[Passage provided]
######

Meltwater News UK Limited and its parent company Meltwater Holdings BV ('Meltwater') provide online media monitoring services. These are effectively an online extension of a press cutting agency business. Many companies are engaged in this relatively new and growing industry. It seems it can be a lucrative business model, not least evidenced by the resources clearly invested in this case, the outcome of which could have serious commercial ramifications. Essentially, these companies use a spider programme to scrape or search the internet for news and current affairs articles which use or contain specified words or phrases. The scope of the search is defined by the search terms used, which are selected by customers. They then provide their customer with a monitoring report-in this case 'Meltwater News' (the News)-which contains details of relevant articles which contain the specified search terms. The report is then either emailed to the customer or made available to it on Meltwater's website. The News includes the three following items which are most relevant to this case:
Essentially, the information provided aims to allow the recipient to decide whether the article is relevant to it or to its business and so whether to read the article or not. The extracted text does not exceed 256 characters.
Meltwater were the defendants along with the Public Relations Consultants Association (PRCA), which represented its members as UK public relations providers (the customers of Meltwater and of other media monitoring service providers).
NLA is a collecting society for the publishers of newspapers. It brought this claim in the High Court along with various publishers as a result of a case against it by Meltwater before the Copyright Tribunal challenging the terms of the licence that NLA sought to impose on it [a Web Database Licence (WDL)] as being unreasonable and indeed questioning whether it needed a licence at all. Meltwater was also challenging the need for its customers to take any licence to obtain its services or view the articles. Since it was unclear whether the Tribunal could deal with legal issues beyond the terms of the WDL licence in dispute, the High Court claim was raised to determine the wider legal issues in dispute as regards copyright infringement.
PRCA had intervened to challenge whether its members as users of the Meltwater services needed another type of licence (a Web End User Licence or WEUL) to view the materials contained in the results of the online media monitoring service.
Meltwater had in the context of the Tribunal claim agreed, notwithstanding it did not accept it needed one, to enter into a WDL on such terms as the Tribunal set; thus the Court claim against Meltwater was stayed. As Meltwater had agreed to take a WDL already, the court did not need to consider specifically whether it was infringing, but the implications of the judgment are such that it would be. The terms of the WDL will be decided by the Tribunal. Of those terms, the most controversial is the limitation that Meltwater must only supply its services to customers who also hold a NLA licence-in this case a WEUL. NLA's position was that the fee for the WDL of £10,000 was set with that in mind. It asserted that, if the court decided that a customer WEUL was not required, it should be allowed to set a higher fee. This was challenged by Meltwater.
In summary, the issue of whether PRCA members/Meltwater's customers needed a WEUL to avoid infringing the copyright in the published articles came to be the sole issue which the High Court had to decide. The court thus had to consider whether there was copyright in the materials provided as part of the monitoring service, whether it was infringed, whether certain copyright infringement exemptions applied, and whether the end customers needed a licence. If the answer was negative, the result must be that the Tribunal would need to excise the limitation in the WDL as regards customers needing a WEUL and there would then no doubt be a dispute about the level of the licence fee in the WDL.
It transpired that the answer was positive and the court concluded that, without a licence from the publishers, there was infringement of copyright by end-users receiving and accessing the results of the service. Meltwater are appealing the judgment as clearly it has potentially significant ramifications for its business model.

######

[Directive 1]
Return the passage on the Meltwater copyright case word for word, starting at "It transpired that" and ending at "its business model.".

[Extracted data]
######

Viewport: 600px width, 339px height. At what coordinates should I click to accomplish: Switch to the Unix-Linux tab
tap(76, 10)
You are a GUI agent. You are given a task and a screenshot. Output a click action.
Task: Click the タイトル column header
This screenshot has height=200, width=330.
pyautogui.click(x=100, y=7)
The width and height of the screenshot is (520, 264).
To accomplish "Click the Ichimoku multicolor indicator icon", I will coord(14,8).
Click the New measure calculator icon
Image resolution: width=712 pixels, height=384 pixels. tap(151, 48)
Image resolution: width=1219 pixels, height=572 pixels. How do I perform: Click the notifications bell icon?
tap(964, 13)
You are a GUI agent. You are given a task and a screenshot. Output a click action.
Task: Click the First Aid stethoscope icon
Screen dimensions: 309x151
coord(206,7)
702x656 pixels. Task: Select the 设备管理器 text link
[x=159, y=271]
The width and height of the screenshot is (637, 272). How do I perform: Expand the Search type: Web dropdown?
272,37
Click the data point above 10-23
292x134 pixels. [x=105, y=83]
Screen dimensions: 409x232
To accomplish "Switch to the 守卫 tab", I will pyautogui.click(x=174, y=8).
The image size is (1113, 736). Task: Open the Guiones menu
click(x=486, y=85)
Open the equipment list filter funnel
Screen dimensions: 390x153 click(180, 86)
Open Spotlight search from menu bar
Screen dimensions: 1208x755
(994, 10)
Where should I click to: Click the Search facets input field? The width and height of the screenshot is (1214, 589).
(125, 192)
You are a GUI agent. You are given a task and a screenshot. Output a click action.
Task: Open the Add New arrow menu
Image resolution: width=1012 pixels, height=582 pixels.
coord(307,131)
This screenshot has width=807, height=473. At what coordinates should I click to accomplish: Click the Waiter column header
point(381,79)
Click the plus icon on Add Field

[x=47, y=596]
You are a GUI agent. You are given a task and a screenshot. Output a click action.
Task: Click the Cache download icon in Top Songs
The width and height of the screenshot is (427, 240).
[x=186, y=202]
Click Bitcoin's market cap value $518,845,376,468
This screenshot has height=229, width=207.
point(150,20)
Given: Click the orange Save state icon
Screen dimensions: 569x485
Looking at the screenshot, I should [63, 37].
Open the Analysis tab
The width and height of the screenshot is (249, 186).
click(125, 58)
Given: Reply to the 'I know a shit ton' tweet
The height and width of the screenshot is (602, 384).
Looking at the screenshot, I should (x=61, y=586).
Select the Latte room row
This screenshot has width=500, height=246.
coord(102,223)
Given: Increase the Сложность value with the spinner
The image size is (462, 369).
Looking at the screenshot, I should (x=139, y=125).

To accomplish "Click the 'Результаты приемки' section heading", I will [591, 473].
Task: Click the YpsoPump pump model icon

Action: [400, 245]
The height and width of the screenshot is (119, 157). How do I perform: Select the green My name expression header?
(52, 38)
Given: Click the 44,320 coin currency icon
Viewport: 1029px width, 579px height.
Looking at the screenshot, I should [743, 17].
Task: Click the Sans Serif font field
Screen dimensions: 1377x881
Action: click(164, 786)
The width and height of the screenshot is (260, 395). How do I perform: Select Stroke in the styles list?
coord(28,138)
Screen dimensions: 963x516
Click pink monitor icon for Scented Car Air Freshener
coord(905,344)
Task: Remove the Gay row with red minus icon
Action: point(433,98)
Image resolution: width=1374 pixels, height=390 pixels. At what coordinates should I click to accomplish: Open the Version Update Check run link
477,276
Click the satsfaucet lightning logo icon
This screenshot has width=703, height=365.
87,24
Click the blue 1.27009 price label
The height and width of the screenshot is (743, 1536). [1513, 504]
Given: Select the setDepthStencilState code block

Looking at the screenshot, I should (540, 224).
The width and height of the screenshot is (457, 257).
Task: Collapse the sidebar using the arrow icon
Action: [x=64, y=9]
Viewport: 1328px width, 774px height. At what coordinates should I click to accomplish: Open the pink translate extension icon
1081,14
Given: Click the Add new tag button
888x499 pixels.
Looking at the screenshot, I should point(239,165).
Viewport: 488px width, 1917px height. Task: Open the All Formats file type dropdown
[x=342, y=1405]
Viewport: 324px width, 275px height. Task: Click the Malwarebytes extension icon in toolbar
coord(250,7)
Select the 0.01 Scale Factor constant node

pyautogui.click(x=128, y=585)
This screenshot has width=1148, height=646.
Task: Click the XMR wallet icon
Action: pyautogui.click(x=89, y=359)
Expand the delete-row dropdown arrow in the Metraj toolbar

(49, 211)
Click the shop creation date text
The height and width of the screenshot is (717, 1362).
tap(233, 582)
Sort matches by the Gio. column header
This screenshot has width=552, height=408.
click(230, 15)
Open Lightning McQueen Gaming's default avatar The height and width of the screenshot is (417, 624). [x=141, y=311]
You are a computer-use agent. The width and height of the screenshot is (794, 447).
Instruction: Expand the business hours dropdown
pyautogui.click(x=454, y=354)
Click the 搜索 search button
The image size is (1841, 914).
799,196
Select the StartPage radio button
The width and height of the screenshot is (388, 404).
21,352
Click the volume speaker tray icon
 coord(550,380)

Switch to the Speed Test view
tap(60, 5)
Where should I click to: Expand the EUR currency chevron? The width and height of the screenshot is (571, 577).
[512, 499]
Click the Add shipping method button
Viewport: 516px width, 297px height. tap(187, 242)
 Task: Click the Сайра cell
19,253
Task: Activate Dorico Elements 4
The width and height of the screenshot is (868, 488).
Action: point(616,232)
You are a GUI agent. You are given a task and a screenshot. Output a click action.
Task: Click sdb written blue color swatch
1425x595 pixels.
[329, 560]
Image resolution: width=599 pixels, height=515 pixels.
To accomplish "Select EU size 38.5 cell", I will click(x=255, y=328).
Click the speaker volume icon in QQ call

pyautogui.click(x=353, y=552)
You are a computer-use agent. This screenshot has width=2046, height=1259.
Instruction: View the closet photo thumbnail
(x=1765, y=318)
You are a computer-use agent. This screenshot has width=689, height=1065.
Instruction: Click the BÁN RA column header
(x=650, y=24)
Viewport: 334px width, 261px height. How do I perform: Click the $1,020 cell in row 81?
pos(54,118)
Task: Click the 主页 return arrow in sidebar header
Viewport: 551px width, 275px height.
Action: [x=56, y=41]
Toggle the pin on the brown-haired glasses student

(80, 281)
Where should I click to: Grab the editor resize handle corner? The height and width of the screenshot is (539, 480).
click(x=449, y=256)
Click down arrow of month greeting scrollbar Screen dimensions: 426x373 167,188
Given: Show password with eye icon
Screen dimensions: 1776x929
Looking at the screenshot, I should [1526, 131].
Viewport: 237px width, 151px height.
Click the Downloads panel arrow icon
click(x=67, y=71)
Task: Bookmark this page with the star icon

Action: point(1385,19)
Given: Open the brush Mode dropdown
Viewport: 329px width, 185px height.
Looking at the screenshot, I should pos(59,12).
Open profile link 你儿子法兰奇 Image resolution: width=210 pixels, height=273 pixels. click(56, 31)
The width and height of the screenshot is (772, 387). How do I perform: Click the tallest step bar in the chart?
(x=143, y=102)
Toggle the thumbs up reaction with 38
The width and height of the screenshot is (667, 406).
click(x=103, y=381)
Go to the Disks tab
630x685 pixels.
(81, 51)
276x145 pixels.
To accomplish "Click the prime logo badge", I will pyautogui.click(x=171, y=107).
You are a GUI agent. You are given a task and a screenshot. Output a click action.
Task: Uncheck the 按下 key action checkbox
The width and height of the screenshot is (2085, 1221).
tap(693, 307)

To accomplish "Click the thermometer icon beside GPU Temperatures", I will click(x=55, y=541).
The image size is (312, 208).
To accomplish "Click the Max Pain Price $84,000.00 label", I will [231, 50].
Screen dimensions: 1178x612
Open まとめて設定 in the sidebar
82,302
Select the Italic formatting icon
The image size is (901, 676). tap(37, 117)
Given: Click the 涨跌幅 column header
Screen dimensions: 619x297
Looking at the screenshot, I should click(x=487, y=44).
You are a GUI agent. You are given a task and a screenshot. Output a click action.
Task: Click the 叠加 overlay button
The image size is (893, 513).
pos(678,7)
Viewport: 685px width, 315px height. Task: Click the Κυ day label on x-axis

######

[Directive 2]
Retype the lines of the records exactly, starting at the line that contains "Click the data point above 10-23" and ending at the line that contains "click(125, 58)".

[Written response 1]
It transpired that the answer was positive and the court concluded that, without a licence from the publishers, there was infringement of copyright by end-users receiving and accessing the results of the service. Meltwater are appealing the judgment as clearly it has potentially significant ramifications for its business model.

[Written response 2]
Click the data point above 10-23
292x134 pixels. [x=105, y=83]
Screen dimensions: 409x232
To accomplish "Switch to the 守卫 tab", I will pyautogui.click(x=174, y=8).
The image size is (1113, 736). Task: Open the Guiones menu
click(x=486, y=85)
Open the equipment list filter funnel
Screen dimensions: 390x153 click(180, 86)
Open Spotlight search from menu bar
Screen dimensions: 1208x755
(994, 10)
Where should I click to: Click the Search facets input field? The width and height of the screenshot is (1214, 589).
(125, 192)
You are a GUI agent. You are given a task and a screenshot. Output a click action.
Task: Open the Add New arrow menu
Image resolution: width=1012 pixels, height=582 pixels.
coord(307,131)
This screenshot has width=807, height=473. At what coordinates should I click to accomplish: Click the Waiter column header
point(381,79)
Click the plus icon on Add Field

[x=47, y=596]
You are a GUI agent. You are given a task and a screenshot. Output a click action.
Task: Click the Cache download icon in Top Songs
The width and height of the screenshot is (427, 240).
[x=186, y=202]
Click Bitcoin's market cap value $518,845,376,468
This screenshot has height=229, width=207.
point(150,20)
Given: Click the orange Save state icon
Screen dimensions: 569x485
Looking at the screenshot, I should [63, 37].
Open the Analysis tab
The width and height of the screenshot is (249, 186).
click(125, 58)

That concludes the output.